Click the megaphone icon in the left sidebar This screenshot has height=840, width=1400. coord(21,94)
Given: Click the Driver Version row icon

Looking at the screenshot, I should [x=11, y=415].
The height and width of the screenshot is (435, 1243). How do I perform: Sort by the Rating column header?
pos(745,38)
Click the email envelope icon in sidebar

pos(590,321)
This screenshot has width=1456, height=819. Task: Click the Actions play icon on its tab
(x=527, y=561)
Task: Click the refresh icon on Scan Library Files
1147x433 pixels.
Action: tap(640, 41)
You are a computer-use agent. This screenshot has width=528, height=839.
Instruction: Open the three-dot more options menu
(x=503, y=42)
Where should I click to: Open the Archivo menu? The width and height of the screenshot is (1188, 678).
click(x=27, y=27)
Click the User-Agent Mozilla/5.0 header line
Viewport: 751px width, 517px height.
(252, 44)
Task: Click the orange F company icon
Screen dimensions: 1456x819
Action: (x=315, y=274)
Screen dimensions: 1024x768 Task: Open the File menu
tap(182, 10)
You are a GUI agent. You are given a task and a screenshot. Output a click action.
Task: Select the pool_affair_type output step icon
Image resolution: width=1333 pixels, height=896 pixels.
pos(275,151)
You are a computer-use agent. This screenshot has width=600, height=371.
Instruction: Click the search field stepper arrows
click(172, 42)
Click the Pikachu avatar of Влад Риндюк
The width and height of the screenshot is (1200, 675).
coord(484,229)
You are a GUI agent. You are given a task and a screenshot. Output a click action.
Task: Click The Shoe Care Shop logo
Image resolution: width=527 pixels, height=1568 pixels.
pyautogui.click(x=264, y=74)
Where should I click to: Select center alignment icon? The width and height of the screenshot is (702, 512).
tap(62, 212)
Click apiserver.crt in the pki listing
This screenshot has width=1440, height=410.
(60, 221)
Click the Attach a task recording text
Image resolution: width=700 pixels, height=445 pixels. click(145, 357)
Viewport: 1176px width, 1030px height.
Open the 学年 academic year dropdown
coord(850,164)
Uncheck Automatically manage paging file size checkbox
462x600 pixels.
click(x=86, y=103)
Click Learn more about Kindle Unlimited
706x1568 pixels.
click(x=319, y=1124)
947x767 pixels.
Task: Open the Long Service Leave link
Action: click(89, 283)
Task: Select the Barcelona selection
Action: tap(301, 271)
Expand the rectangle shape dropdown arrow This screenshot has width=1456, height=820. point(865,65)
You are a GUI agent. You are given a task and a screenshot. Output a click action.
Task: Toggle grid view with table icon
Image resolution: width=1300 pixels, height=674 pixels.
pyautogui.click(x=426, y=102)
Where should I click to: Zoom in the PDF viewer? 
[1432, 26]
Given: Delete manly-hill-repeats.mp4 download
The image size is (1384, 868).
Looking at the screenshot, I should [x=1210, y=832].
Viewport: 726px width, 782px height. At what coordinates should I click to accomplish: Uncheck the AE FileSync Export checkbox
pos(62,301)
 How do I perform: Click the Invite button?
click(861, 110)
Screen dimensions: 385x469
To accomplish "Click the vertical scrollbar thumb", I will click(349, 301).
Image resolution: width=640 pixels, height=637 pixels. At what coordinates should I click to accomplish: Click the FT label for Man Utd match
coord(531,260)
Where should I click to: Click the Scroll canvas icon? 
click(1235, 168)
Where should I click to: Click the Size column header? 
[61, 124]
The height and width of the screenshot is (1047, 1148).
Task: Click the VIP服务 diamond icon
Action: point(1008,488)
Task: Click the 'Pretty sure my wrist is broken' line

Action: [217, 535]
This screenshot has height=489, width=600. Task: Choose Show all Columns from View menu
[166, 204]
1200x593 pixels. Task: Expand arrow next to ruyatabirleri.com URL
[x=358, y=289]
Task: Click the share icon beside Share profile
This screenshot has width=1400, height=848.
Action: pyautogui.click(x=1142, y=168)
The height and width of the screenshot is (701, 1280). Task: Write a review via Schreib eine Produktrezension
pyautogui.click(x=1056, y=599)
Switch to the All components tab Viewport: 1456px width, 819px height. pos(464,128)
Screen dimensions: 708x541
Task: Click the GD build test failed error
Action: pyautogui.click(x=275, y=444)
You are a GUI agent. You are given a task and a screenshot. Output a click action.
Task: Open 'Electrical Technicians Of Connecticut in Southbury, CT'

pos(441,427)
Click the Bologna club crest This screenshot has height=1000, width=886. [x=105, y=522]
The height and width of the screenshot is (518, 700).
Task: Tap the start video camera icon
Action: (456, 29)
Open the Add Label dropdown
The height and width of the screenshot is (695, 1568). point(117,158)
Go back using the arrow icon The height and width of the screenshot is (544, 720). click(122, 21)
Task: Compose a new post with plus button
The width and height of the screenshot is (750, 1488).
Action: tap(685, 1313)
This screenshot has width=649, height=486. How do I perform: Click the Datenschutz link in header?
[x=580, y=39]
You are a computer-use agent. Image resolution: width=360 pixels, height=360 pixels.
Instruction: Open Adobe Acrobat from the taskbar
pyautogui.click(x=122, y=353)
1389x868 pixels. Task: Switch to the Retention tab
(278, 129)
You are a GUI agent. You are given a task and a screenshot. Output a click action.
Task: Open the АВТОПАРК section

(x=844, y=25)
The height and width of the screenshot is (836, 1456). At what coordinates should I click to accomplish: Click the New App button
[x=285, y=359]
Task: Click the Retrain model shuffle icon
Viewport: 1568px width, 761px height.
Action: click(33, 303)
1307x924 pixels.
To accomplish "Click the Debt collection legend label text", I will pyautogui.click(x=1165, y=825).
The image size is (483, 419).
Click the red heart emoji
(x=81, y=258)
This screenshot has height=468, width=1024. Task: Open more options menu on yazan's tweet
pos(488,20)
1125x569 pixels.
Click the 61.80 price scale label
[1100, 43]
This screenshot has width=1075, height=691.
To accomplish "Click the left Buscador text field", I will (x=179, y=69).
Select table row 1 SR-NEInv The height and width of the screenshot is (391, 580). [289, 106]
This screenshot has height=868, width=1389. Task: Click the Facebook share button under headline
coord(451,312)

- - - - -

__WHAT IS ASKED__: Reproduce the material from the line with "This screenshot has width=649, height=486." up to and including the line with "pos(488,20)". Keep every line as it is, except that each coordinate in the answers is scaled by 1.45 and rounded to a whole number, with halves rounded up.

__RESULT BELOW__:
This screenshot has width=649, height=486. How do I perform: Click the Datenschutz link in header?
[x=841, y=57]
You are a computer-use agent. Image resolution: width=360 pixels, height=360 pixels.
Instruction: Open Adobe Acrobat from the taskbar
pyautogui.click(x=177, y=512)
1389x868 pixels. Task: Switch to the Retention tab
(403, 187)
You are a GUI agent. You are given a task and a screenshot. Output a click action.
Task: Open the АВТОПАРК section

(x=1224, y=36)
The height and width of the screenshot is (836, 1456). At what coordinates should I click to accomplish: Click the New App button
[x=413, y=521]
Task: Click the Retrain model shuffle icon
Viewport: 1568px width, 761px height.
Action: click(48, 439)
1307x924 pixels.
To accomplish "Click the Debt collection legend label text", I will pyautogui.click(x=1689, y=1196).
The image size is (483, 419).
Click the red heart emoji
(x=117, y=374)
This screenshot has height=468, width=1024. Task: Open more options menu on yazan's tweet
pos(708,29)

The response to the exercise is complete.